Until now, such protection was only possible with diseases like chicken pox or polio. But now, scientists at Harvard University say that people might soon arm themselves against HIV in a similar way, but through a different method.
Chad Cowan and Derrick Rossi, both in the department of stem cell and regenerative biology at Harvard University, and their colleagues report in the journal Cell Stem Cell that they have successfully edited the genomes of blood cells to make them impervious to HIV. In order survive, HIV needs to insert its genome into that of a healthy cell, and to infect these cells, HIV latches onto a protein on their surface called CCR5. If CCR5 is mutated, however, it’s as if the locks have been changed and HIV no longer has the right key; it can’t attach itself and the cells are protected from infection.
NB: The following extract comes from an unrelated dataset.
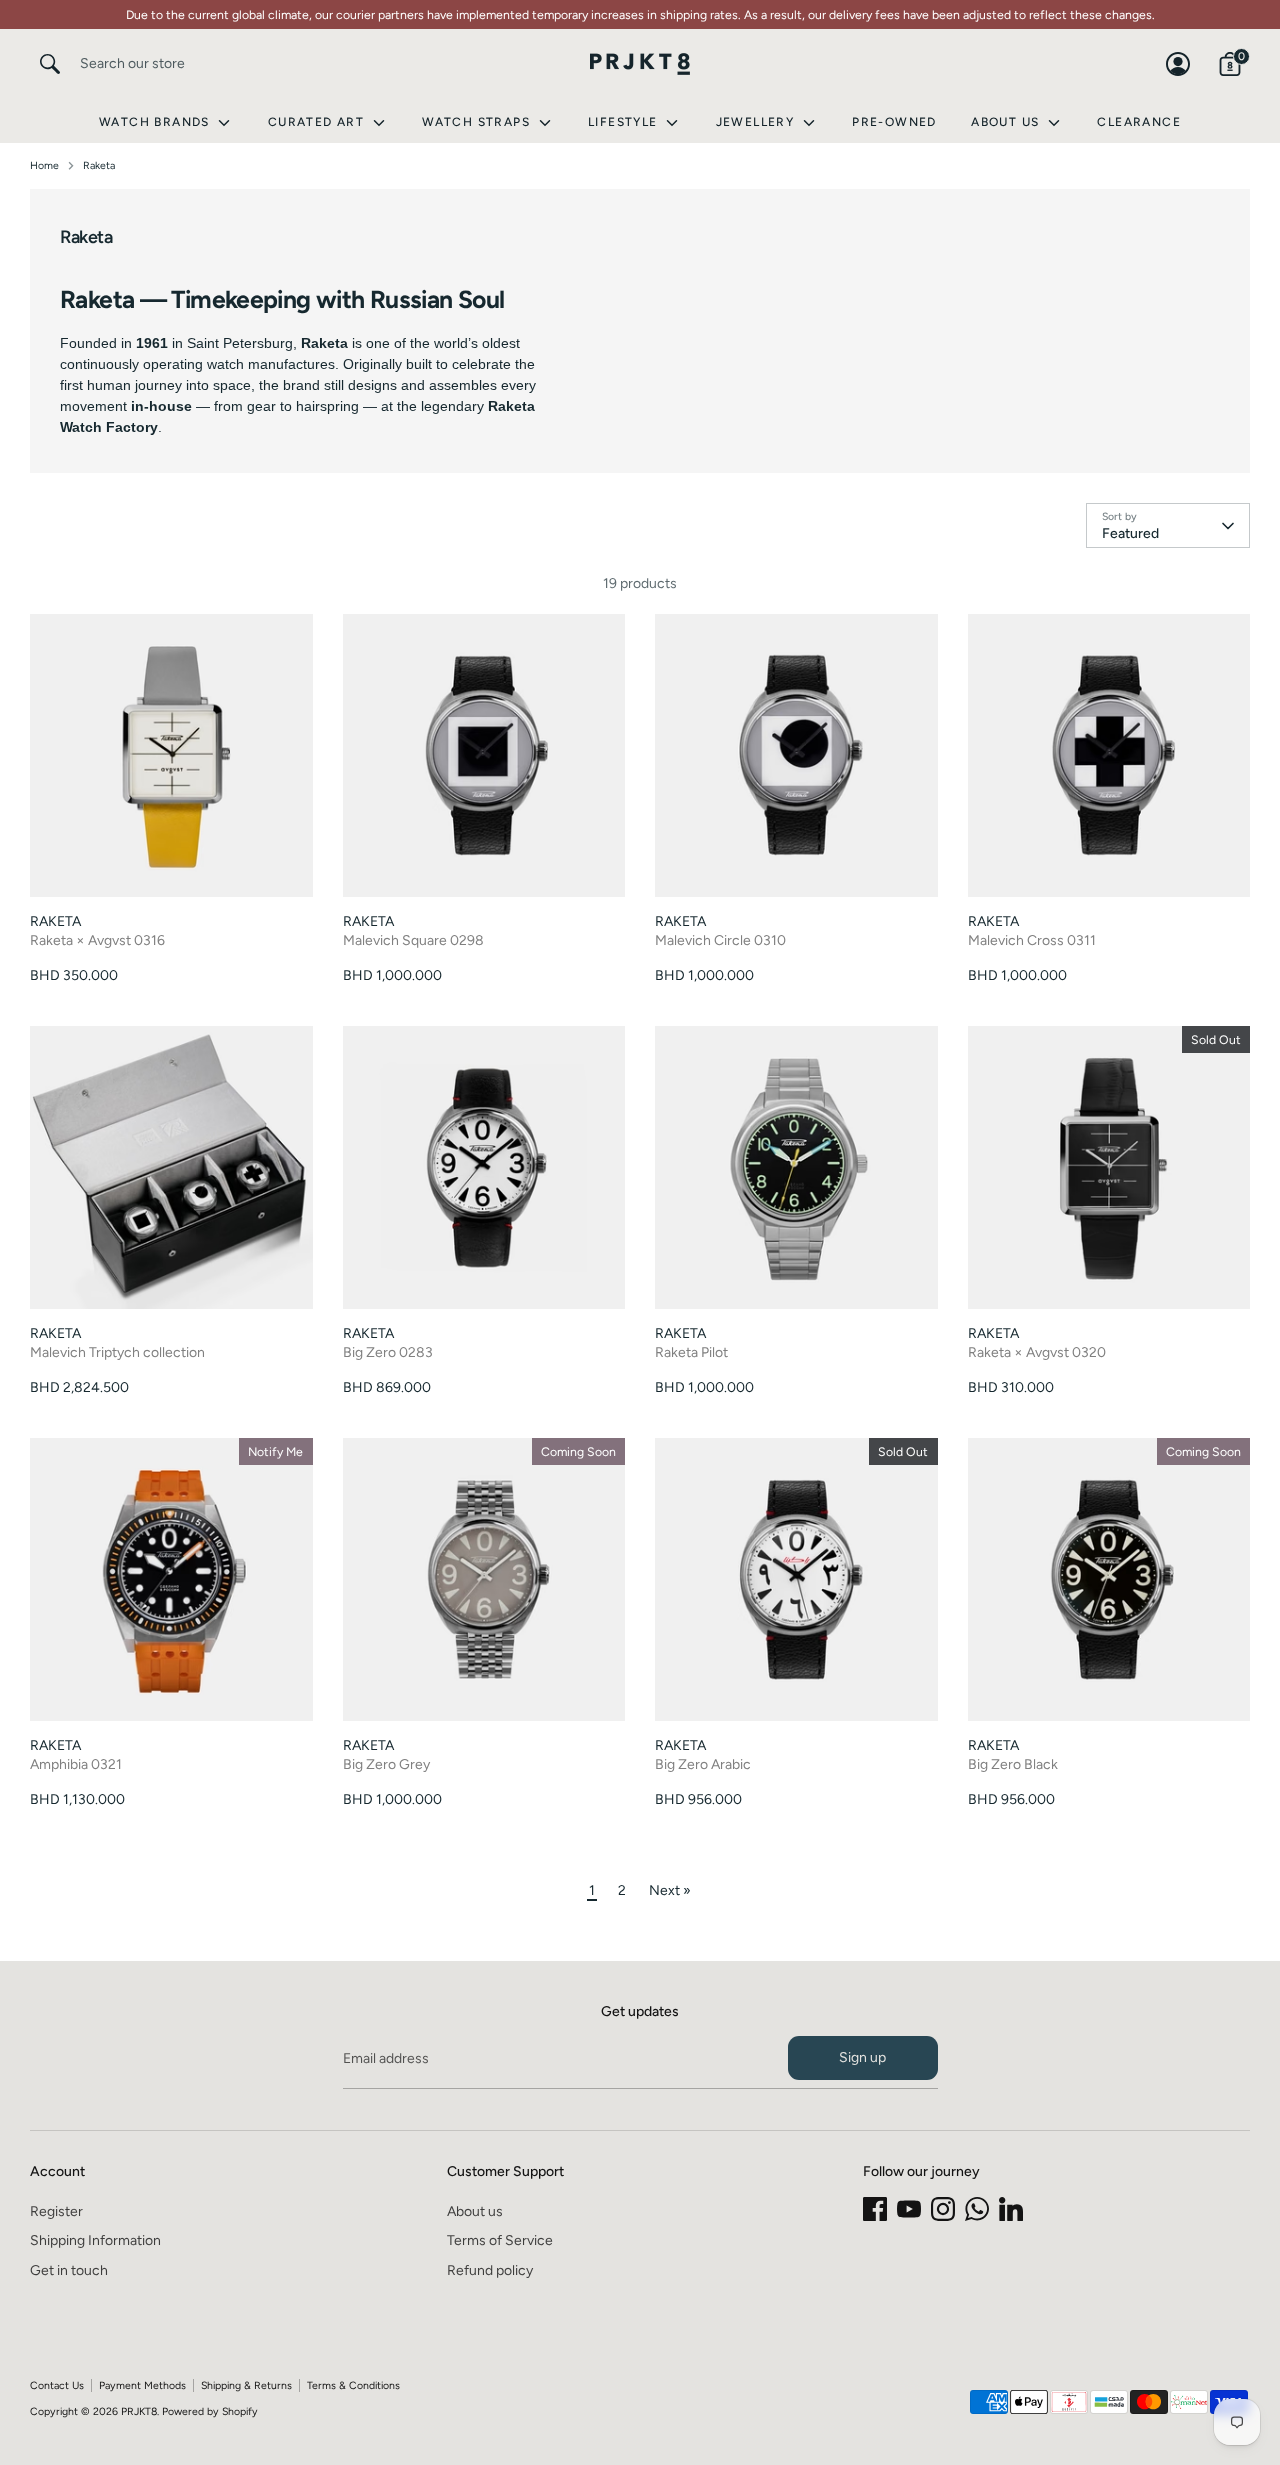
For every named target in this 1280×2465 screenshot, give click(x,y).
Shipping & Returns (246, 2385)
So the scientists tried a new gene editing technique called CRISPR that allows them to precisely snip out parts of a cell’s genome, and they spliced out the CCR5 gene. To their surprise, the technique was relatively efficient, transforming about half of the cells they treated with CRISPR into CCR5-free, or HIV-resistant, cells.
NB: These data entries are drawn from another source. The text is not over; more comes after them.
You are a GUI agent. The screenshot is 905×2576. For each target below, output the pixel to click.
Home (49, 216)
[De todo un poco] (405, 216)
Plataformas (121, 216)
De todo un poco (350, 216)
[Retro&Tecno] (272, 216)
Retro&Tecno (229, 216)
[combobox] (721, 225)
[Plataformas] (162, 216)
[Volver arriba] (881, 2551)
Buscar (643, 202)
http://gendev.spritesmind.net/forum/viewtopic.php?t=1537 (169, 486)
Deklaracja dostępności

“It was stunning to us how efficient CRISPR was in doing the genome editing,” says Cowan.
Scientists have previously used CRISPR to make another change in how HIV infects cells; they snipped out the HIV genes that the virus inserted into healthy cells. That process essentially returned HIV infected cells back to healthy ones.
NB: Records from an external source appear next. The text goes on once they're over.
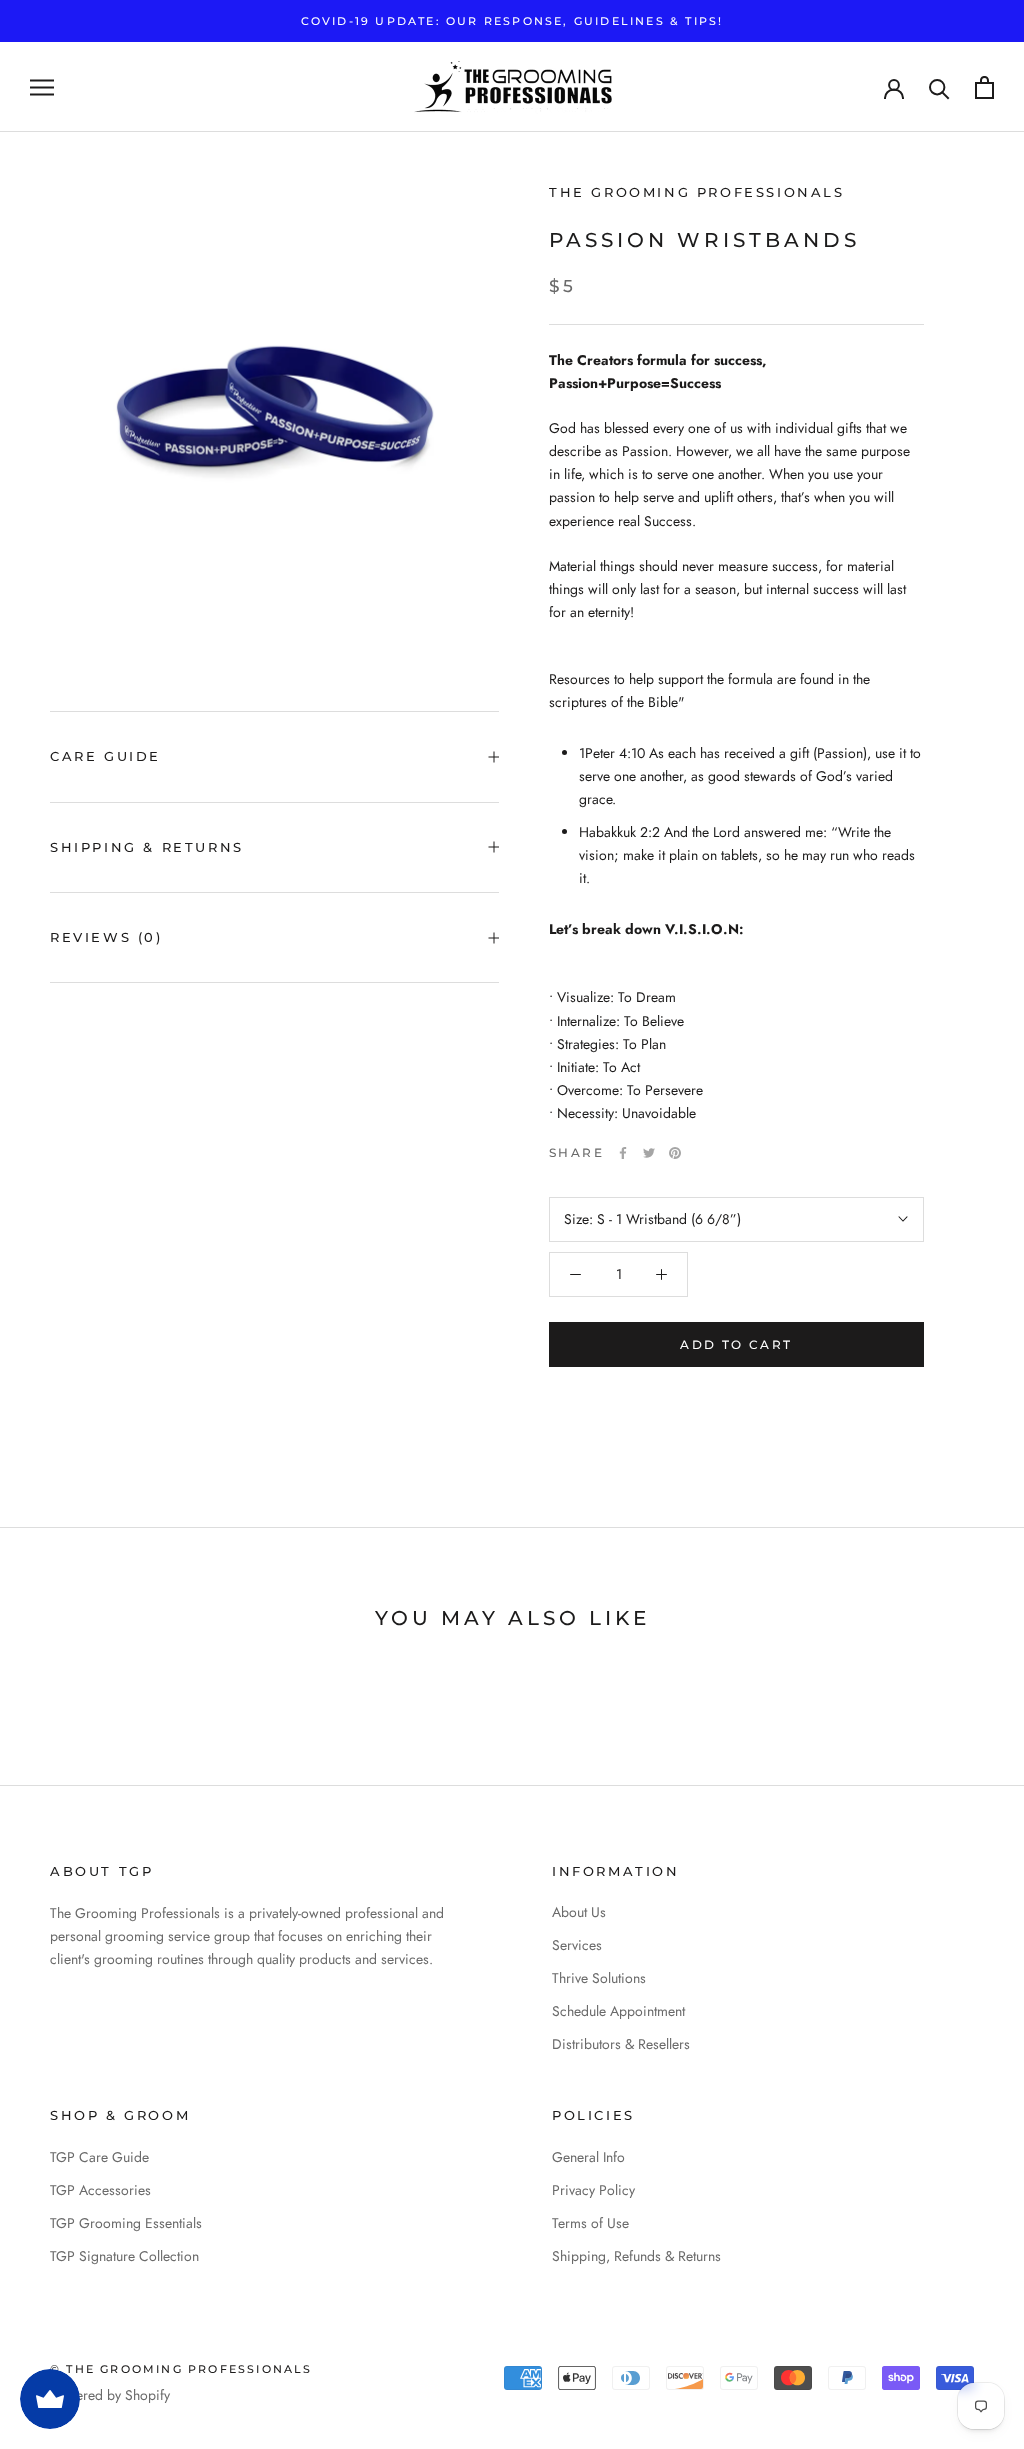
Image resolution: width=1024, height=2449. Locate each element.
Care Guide (105, 756)
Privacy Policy (593, 2190)
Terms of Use (590, 2223)
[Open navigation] (42, 87)
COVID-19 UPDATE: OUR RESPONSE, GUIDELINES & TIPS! (512, 21)
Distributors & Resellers (621, 2044)
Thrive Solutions (599, 1978)
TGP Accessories (100, 2190)
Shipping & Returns (147, 847)
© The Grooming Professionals (181, 2369)
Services (577, 1945)
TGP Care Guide (99, 2157)
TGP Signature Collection (124, 2256)
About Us (579, 1912)
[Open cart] (984, 87)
The latest results, however, suggest that the technique may be useful even before HIV gets inside cells. CRISPR could be useful in treating HIV patients if it can replace patients’ own immune cells with the blockaded versions. The cells Cowan and Rossi used were blood stem cells, which give rise to the body’s entire blood and immune system. In order to work as a potential treatment for HIV, patients would provide a sample of blood stem cells from their bone marrow, which would be treated with CRISPR to remove the CCR5 gene, and these cells would be transplanted back to the patient. Since the bone marrow stem cells populate the entire blood and immune system, the patient would eventually have blood cells that were protected, or “immunized,” against HIV. “We’re removing the doorway that HIV uses to get into cells,” says Cowan.
To test this idea, they are already working with another research group to see if the HIV-impervious cells can treat mice infected with HIV. Because healthy cells would be barricaded from HIV, the process might also lead to a cure for the disease. While the results are currently being tested to treat animals already infected with HIV, it may also be possible to one day transform a person’s immune cell genomes to be protected against the virus. Some people are already fortunate enough to be protected this way—a small percentage of people of European ancestry have natural immunity against HIV because they have two copies of mutated CCR5. They have been well studied and so far, their CCR5 aberrations don’t seem to be linked to any known health issues. “They are totally normal except for the fact that they are resistant to HIV,” says Cowan.
“That’s a heartening thing: to have a group of people who are alive today who have been studied and looked at and seem totally fine.”
That’s why clinicians who research the virus and treat HIV patients are excited by the possibilities of CRISPR-aided strategies. If it’s possible to close the door on HIV, then it may be realistic to start thinking about closing the door on the AIDS epidemic in the near future.